Le coronavirus a plombé la consommation de carburants l'an dernier

La consommation de carburants pour le transport affiche même une chute de 14% en 2020, en raison de la diminution du trafic automobile pendant la pandémie. C'est l'essence qui a été la plus touchée (1,62 million de tonnes, -16%) alors que la consommation de diesel et de gasoil a, elle, diminué dans une moindre mesure (9,1 millions de tonnes, -7,7%). La consommation de diesel est en effet surtout liée au trafic de poids lourds qui a été moins touché par les mesures de confinement.

La forte diminution de la consommation de carburants pour les transports, en conjonction avec une demande stable de l'industrie pétrochimique a eu pour la première fois comme conséquence de placer la consommation de produits pétroliers de ce secteur au-dessus de celle des carburants pour le transport sur route, constate la Fédération pétrolière belge.

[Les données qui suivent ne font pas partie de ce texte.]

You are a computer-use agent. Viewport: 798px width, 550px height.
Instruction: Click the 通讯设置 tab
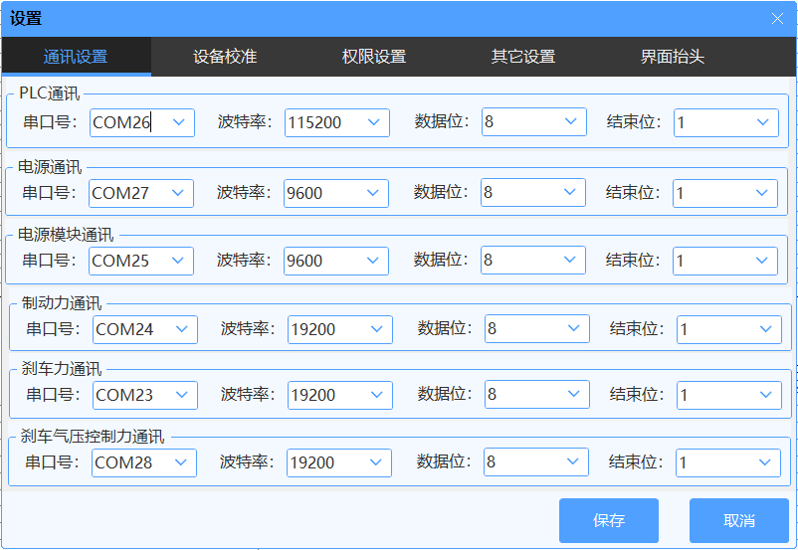point(76,57)
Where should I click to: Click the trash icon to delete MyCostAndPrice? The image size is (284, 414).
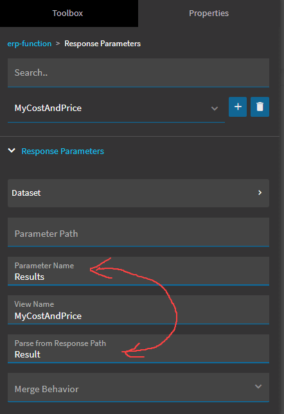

La diminution de la demande a entraîné une baisse de la production dans les raffineries belges mais celles-ci sont parvenues à tourner à un rythme plus faible sans devoir s'arrêter. Pour la Fédération pétrolière, "cela souligne la grande flexibilité des raffineries belges pour faire face à une demande très variable."

Enfin, assez logiquement, les importations belges de pétrole brut ont chuté de 26% l'année dernière. Les principaux fournisseurs de la Belgique sont la Russie (32%), le Moyen-Orient avec 24% (19% en provenance d'Arabie Saoudite), la Mer du Nord (17%) et l'Afrique de l'Ouest (Nigeria) avec 10%.